Continue the forum thread about Redis operator failover, picking up after its last line.

- Selection -
* START *

How about volume? I am using local volume storage for PM

wkd-woo avatar Feb 18 '24 11:02 wkd-woo

I think we found the cause of this problem.. The operator keeps trying to elect a leader.

operator can't go to the next stage because they couldn't choose the leader

$ k logs -f deployment.apps/redis-operator
Found 3 pods, using pod/redis-operator-7688f78d4b-gshwc
{"level":"info","ts":1708256654.5194058,"logger":"controller-runtime.metrics","msg":"Metrics server is starting to listen","addr":":8080"}
{"level":"info","ts":1708256654.519777,"logger":"setup","msg":"starting manager"}
{"level":"info","ts":1708256654.5200722,"msg":"Starting server","path":"/metrics","kind":"metrics","addr":"[::]:8080"}
{"level":"info","ts":1708256654.5201178,"msg":"Starting server","kind":"health probe","addr":"[::]:8081"}
I0218 11:44:14.520161       1 leaderelection.go:248] attempting to acquire leader lease redis-operator/6cab913b.redis.opstreelabs.in...

wkd-woo avatar Feb 18 '24 11:02 wkd-woo

and here's my value settings.

redisOperator:
  name: redis-operator
  imageName: { $REDIS-OPERATOR-REPOSITORY }
  imageTag: "v0.15.1-amd64"
  imagePullPolicy: IfNotPresent

  podAnnotations: {}
  podLabels:
    duty: operator
    service: jude-service

  extraArgs: []

  watch_namespace: "redis-operator"
  env: []
  webhook: false

resources:
  limits:
    cpu: 500m
    memory: 500Mi
  requests:
    cpu: 500m
    memory: 500Mi

replicas: 3

serviceAccountName: redis-operator

service:
  name: webhook-service
  namespace: redis-operator

certificate:
  name: serving-cert
  secretName: webhook-server-cert

issuer:
  type: selfSigned
  name: redis-operator-issuer
  email: [email protected]
  server: https://acme-v02.api.letsencrypt.org/directory
  privateKeySecretName: letsencrypt-prod
  solver:
    enabled: true
    ingressClass: nginx

certmanager:
  enabled: false

priorityClassName: ""
nodeSelector:
  kubernetes.io/arch: amd64
  kubernetes.io/os: linux
  dbservice: redis
  topology: operator
  duty: operator

tolerateAllTaints: false
tolerations: []
affinity: {}

wkd-woo avatar Feb 18 '24 11:02 wkd-woo

Thank you, @wkd-woo, for your feedback. We should support the old master redis to rejoin the cluster after failover.

drivebyer avatar Mar 07 '24 03:03 drivebyer

I am exploring redis sentinel for my team's requirement, I have noted the same issue. Failover is not working as expected in Sentinel mode.

Here is my environment set up:

  1. Replication - cluster size 3 (10.24.1.10, 10.24.1.11, 10.24.1.12)
  2. Sentinel - cluster size 3 (10.24.2.10, 10.24.2.11, 10.24.2.12)
  3. Exposed Replication pods with LoadBalancer service and able to connect to cluster using redis-cli -h 10.23.4.88
  4. everything works as expected
10.23.4.88:6379> role
1) "master"

* END *

(Word and element location data)

* START *

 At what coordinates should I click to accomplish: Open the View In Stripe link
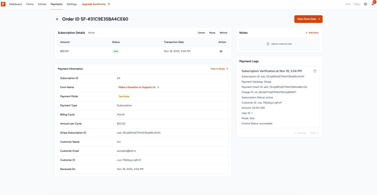pyautogui.click(x=219, y=69)
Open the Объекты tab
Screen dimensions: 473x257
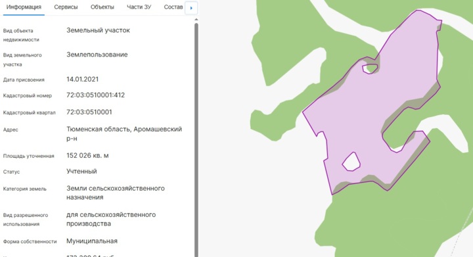[x=102, y=7]
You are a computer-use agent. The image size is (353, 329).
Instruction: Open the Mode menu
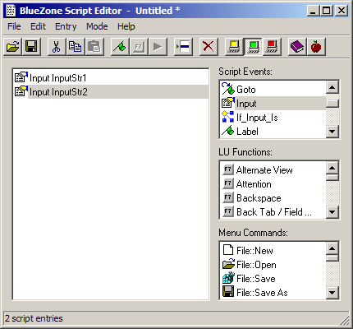point(97,26)
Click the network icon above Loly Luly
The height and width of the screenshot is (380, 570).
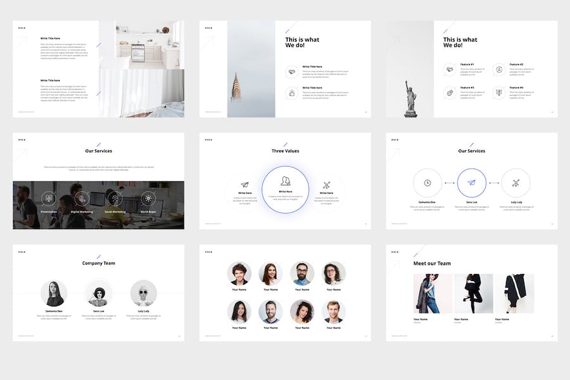point(516,183)
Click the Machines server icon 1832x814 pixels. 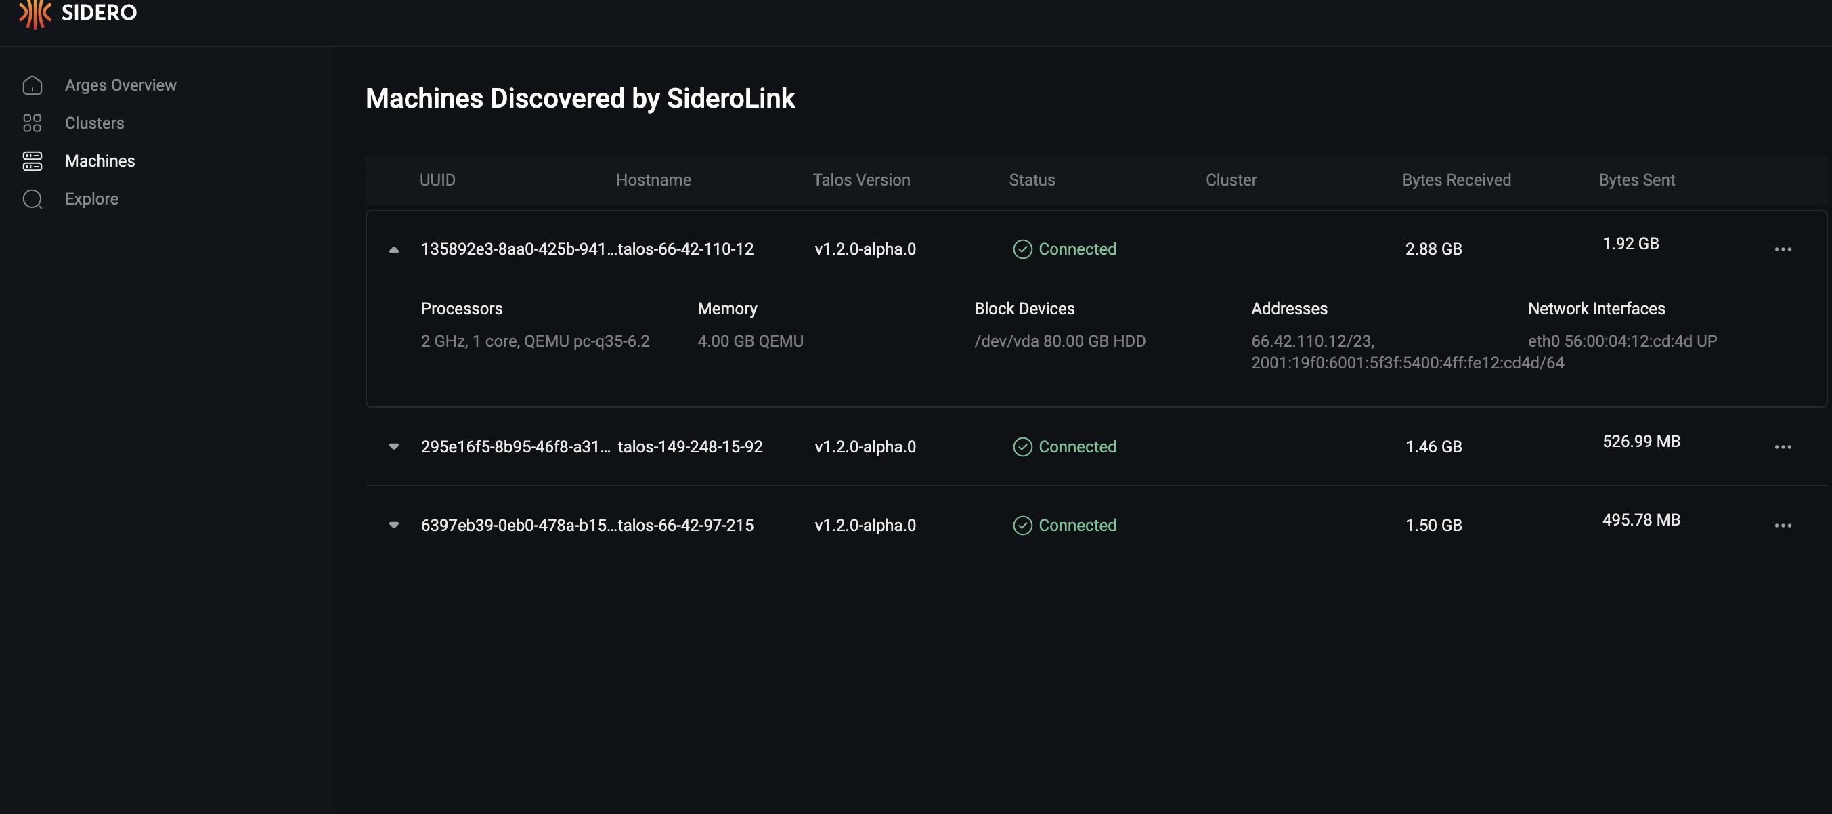(x=33, y=161)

* END *

- Task response -
2) (integer) 42
3) 1) 1) "10.24.1.11"
      2) "6379"
      3) "42"
   2) 1) "10.24.1.12"
      2) "6379"
      3) "42"

10.23.4.88:6379> info replication
# Replication
role:master
connected_slaves:2
slave0:ip=10.24.1.11,port=6379,state=online,offset=70,lag=1
slave1:ip=10.24.1.12,port=6379,state=online,offset=70,lag=0
....
  1. Killed/deleted the Master pod, expecting one of the slave to take over the Master role.
  2. But Sentinel waits till new Master node comes up (instead of failover to one of the Slave node) and assigns the Master IP once the new master is UP ex:
redis-cli -h 10.23.11.164 -p 26379 sentinel get-master-addr-by-name myMaster
1) "10.24.4.214" # new master pod IP
2) "6379"
  1. Since the existing slaves have old Pod IP reference (i.e. 10.24.1.10 in this case), Sync fails as following
# Timeout connecting to the MASTER...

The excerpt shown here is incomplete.